DATASET CONTENT below:
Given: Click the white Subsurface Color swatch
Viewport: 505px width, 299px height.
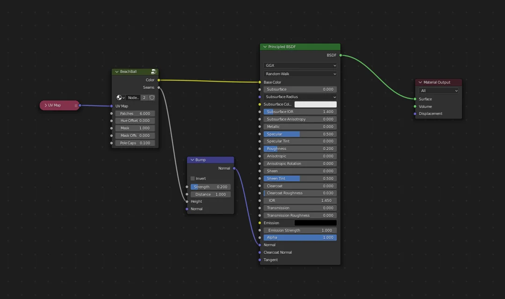Looking at the screenshot, I should click(x=315, y=104).
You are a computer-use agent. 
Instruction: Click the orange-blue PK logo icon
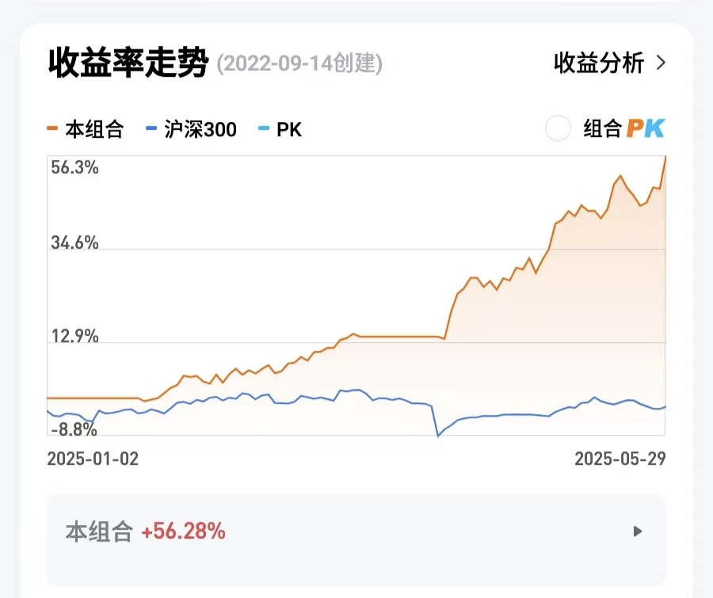coord(646,128)
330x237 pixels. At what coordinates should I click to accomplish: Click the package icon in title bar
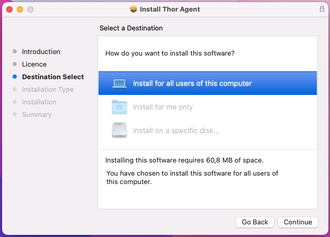133,9
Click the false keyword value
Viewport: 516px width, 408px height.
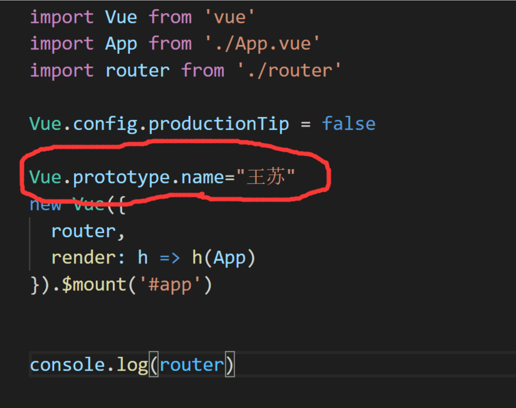pyautogui.click(x=348, y=123)
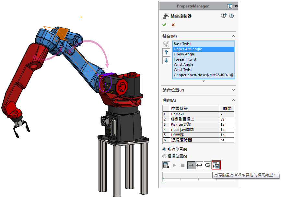The image size is (281, 197).
Task: Click the Save Animation as AVI icon
Action: click(216, 165)
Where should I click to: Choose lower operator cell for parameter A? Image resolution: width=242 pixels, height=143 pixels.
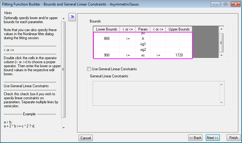tap(127, 39)
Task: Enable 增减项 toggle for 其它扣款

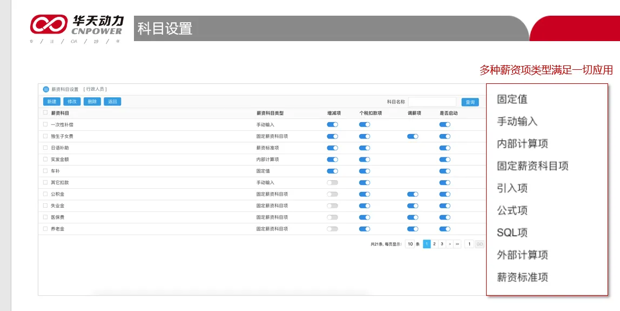Action: tap(332, 183)
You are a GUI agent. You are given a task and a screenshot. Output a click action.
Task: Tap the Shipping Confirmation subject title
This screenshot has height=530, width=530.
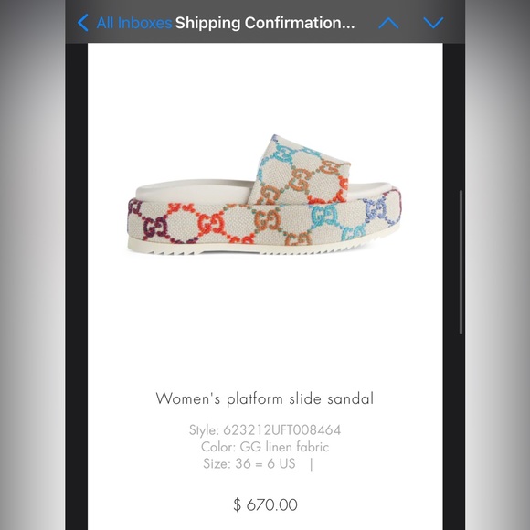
End of DATASET CONTENT.
* [TASK INSTRUCTIONS]:
Copy the lines starting at the line that contains "330x237 pixels. At" and running to the final line of the entries, inclusive; omit all pictures.

* [SOLUTION BELOW]:
330x237 pixels. At what coordinates should I click to accomplish: Click the package icon in title bar
133,9
Click the false keyword value
Viewport: 516px width, 408px height.
pyautogui.click(x=348, y=123)
The image size is (281, 197).
Task: Click the Save Animation as AVI icon
Action: click(216, 165)
Where should I click to: Choose lower operator cell for parameter A? Image resolution: width=242 pixels, height=143 pixels.
tap(127, 39)
Task: Enable 增减项 toggle for 其它扣款

Action: tap(332, 183)
You are a GUI agent. You are given a task and a screenshot. Output a click action.
Task: Tap the Shipping Confirmation subject title
This screenshot has height=530, width=530.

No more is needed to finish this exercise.